Темна осенняя финская ночь. На шкафуте при тусклом свете электрических лампочек строится в две шеренги заступающее на вахту отделение. Новый вахтенный офицер выкрикивает номера матросов, распределяя их по постам огромного корабля.
Первый час этой вахты – самый тяжелый: голова сама собой клонится на грудь. Если присесть на минуту в рубке, хотя это и запрещено, то можно сквозь смеженные веки увидеть обрывки прерванного сна. Но только на минуту, делая вид, что читаешь книгу приказаний старшего офицера. И хотя большая часть приказаний относится к дневным вахтам, все же новый «вахтерцер» должен заглянуть в нее для порядка. Мичман Матисен, хоть и без году неделя на крейсере, но уже хорошо знает, как опасен соблазн посидеть в рубке. К черту книгу приказаний! Лучший способ прогнать дрему – сделать десять приседаний. И обойти всех вахтенных, а там и рассвет скоро…
За двадцать минут до склянок, с которыми закончатся его томительное бдение, Матисен подзывает вахтенного унтер-офицера:
– Доложи мичману Колчаку, что без 20 восемь.

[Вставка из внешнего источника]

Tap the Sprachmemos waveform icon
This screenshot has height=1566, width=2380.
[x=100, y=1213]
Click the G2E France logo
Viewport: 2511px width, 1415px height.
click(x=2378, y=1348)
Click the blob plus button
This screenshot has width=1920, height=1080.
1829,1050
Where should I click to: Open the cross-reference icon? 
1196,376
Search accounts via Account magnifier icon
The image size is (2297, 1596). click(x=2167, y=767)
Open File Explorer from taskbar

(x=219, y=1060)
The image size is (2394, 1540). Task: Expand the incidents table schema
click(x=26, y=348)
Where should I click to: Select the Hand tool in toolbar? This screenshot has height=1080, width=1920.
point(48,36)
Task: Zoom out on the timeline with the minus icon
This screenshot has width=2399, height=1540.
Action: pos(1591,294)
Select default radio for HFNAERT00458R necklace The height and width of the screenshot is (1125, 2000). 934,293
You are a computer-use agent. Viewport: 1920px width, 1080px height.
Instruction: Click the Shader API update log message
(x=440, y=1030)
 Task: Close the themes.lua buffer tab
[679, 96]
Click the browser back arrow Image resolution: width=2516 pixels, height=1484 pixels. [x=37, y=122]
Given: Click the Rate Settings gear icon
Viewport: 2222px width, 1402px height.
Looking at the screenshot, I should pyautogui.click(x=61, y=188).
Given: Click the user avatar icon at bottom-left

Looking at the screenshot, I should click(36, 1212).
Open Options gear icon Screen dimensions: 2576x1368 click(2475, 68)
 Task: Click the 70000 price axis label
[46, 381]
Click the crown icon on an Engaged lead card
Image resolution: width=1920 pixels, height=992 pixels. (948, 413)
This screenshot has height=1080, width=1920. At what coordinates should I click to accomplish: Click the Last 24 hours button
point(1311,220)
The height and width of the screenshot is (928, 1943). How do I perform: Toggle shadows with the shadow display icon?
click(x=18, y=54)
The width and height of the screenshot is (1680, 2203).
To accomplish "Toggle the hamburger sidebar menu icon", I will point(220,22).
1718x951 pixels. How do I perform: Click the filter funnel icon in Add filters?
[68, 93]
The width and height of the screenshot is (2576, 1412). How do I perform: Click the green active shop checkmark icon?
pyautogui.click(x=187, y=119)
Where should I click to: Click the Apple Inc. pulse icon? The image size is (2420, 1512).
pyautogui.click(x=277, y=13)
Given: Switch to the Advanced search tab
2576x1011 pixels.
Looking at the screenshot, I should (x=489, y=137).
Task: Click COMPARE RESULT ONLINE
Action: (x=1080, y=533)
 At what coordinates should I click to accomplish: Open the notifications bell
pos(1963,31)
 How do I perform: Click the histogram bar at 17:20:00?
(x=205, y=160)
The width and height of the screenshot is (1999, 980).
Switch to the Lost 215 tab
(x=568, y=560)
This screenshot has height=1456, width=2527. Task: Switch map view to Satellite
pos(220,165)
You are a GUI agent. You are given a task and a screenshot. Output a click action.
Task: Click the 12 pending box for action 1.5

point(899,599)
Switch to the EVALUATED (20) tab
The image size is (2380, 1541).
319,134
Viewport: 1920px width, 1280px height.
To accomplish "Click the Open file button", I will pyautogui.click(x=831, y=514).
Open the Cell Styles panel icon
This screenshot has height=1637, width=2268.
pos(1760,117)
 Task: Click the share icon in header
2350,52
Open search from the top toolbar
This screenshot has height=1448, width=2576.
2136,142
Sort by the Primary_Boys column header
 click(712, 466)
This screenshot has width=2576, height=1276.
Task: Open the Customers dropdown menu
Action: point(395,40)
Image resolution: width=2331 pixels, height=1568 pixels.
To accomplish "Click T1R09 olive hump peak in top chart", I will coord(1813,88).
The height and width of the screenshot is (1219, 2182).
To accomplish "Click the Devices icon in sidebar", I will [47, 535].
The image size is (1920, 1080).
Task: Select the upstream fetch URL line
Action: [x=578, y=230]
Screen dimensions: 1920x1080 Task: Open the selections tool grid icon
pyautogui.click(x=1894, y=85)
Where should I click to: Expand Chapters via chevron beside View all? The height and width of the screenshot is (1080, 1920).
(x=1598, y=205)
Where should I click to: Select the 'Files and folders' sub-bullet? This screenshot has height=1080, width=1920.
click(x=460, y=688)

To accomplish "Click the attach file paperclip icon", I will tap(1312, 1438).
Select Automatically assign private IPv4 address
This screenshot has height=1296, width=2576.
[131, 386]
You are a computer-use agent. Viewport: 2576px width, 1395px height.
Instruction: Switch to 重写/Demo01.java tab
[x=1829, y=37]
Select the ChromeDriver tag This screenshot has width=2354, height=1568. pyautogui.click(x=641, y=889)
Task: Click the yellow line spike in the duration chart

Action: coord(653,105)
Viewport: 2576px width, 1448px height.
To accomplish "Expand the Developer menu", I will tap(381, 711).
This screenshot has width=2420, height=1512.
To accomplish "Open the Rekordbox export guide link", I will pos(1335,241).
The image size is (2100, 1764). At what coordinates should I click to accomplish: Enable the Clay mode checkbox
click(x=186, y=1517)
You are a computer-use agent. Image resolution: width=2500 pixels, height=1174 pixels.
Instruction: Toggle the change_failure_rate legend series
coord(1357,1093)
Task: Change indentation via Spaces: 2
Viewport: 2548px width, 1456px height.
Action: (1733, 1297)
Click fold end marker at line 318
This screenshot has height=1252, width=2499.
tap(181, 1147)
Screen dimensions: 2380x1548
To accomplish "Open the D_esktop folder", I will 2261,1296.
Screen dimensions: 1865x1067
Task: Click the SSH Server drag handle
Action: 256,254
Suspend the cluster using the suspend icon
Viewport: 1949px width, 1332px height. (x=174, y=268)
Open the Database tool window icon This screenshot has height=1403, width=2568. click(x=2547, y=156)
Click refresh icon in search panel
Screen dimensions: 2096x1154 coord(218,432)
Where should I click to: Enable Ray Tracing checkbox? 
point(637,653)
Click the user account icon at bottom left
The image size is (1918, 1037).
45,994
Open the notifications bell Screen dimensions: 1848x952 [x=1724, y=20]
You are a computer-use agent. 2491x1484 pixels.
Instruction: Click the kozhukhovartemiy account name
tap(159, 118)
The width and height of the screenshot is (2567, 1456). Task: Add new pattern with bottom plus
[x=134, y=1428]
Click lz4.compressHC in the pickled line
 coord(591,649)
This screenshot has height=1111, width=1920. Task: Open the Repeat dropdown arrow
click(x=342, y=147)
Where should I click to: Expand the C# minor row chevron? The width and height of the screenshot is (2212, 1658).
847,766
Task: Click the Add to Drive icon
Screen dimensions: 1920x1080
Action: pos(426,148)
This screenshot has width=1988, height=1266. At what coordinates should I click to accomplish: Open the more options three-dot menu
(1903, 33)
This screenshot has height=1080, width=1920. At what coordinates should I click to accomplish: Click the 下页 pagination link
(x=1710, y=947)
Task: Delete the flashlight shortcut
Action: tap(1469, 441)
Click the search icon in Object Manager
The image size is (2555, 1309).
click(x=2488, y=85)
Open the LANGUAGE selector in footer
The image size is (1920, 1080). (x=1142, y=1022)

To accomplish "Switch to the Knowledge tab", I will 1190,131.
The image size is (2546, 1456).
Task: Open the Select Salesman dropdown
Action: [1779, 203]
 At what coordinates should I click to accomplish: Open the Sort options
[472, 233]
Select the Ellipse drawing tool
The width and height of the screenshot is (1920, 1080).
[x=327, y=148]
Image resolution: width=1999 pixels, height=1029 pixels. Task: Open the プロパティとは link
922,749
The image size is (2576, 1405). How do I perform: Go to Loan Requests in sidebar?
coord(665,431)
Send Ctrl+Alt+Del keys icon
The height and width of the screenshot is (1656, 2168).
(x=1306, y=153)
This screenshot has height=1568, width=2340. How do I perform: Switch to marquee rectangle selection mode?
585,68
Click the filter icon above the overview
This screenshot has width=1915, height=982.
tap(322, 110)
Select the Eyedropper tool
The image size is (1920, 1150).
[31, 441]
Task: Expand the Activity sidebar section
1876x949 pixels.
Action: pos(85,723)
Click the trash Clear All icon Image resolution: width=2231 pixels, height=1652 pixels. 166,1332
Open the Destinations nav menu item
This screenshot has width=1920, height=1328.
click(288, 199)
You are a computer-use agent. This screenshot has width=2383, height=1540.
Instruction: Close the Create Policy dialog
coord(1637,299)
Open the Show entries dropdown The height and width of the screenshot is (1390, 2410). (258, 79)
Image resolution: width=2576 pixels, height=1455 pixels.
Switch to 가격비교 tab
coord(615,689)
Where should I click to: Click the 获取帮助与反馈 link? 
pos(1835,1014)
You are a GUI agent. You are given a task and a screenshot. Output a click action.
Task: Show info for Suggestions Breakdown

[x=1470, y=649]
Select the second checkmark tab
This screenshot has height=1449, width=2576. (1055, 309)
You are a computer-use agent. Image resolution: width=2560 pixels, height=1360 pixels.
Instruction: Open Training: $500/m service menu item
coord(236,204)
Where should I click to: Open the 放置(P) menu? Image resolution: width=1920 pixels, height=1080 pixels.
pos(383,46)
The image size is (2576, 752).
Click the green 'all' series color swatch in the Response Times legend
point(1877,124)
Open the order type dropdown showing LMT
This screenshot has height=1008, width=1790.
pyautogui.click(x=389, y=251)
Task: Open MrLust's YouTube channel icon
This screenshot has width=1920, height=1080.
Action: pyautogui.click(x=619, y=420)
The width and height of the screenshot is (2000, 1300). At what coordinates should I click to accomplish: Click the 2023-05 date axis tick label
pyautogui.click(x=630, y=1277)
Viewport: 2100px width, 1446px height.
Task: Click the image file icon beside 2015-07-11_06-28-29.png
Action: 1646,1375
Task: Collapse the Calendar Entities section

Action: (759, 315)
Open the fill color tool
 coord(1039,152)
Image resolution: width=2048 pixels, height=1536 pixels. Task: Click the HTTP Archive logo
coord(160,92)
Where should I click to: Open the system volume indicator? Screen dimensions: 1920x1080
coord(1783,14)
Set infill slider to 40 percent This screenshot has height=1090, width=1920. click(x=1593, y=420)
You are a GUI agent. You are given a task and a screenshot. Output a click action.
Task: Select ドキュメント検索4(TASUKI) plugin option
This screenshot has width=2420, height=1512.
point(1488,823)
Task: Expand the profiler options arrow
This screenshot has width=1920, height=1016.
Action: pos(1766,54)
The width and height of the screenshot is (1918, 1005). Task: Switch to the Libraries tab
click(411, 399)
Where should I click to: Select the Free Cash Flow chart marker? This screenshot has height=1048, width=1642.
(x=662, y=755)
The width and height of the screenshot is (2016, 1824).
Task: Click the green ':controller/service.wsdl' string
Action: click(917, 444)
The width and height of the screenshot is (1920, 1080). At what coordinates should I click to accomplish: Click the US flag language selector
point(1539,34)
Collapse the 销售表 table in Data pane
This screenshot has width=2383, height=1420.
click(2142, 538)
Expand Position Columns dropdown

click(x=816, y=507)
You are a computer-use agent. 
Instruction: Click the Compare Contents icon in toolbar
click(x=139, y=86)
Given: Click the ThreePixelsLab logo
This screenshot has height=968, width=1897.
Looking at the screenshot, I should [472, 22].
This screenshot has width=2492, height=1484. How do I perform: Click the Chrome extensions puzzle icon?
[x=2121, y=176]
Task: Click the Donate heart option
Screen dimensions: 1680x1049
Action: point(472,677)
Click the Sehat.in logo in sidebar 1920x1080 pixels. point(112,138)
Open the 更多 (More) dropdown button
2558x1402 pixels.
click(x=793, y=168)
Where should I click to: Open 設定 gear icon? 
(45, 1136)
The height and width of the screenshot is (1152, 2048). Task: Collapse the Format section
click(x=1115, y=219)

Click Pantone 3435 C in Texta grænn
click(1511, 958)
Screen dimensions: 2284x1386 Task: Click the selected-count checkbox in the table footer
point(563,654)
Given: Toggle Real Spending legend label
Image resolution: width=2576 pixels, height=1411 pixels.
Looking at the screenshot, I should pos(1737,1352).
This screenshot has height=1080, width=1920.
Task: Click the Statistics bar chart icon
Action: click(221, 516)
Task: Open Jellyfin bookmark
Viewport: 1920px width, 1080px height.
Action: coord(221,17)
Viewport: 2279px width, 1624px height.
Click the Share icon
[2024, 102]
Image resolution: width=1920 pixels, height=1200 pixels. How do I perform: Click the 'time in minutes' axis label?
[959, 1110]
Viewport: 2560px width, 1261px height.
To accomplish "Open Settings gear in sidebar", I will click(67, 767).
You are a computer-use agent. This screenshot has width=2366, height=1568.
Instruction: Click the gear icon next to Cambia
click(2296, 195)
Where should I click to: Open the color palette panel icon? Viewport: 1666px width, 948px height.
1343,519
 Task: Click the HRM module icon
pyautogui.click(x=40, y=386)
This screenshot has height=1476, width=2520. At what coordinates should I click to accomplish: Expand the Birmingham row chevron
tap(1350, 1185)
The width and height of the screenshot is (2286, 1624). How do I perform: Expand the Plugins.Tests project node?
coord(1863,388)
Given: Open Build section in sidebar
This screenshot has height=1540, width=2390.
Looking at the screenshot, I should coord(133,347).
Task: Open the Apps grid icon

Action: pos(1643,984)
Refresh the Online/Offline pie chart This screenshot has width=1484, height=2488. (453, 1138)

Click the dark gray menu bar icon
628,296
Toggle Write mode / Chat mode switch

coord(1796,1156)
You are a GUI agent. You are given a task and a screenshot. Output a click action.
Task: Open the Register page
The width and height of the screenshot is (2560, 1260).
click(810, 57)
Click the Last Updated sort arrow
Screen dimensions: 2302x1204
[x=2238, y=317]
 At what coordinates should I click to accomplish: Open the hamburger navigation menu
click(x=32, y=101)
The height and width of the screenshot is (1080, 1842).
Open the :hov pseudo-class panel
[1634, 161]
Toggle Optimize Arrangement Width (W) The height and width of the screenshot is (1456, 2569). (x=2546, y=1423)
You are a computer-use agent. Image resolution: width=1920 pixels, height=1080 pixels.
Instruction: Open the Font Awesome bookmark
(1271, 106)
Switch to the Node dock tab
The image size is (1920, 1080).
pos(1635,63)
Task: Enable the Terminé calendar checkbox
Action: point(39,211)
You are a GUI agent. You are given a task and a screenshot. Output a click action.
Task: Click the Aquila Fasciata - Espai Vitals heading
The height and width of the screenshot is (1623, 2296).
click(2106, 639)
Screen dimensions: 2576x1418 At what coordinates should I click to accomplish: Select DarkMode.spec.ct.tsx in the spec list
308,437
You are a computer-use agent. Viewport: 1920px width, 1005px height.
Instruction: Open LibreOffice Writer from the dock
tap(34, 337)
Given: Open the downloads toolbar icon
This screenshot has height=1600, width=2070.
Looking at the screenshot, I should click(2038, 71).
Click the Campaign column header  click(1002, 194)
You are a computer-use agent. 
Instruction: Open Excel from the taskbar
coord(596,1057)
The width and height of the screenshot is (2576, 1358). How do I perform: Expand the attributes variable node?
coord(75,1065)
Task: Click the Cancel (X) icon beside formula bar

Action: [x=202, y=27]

Скатившись по трапу в офицерский коридор бывалый унтер осторожно стучит в дверь колчаковской каюты. Тишина. Повторный более громкий стук не вызывает в каюте никаких шумов, свидетельствующих о жизни ее хозяина. Тогда вахтенный распахивает дверь и, перешагнув комингс, решительно трясет спящего за плечо:
– Так что изволите вставать, вашблародь! На вахту вам! Без двадцати восемь!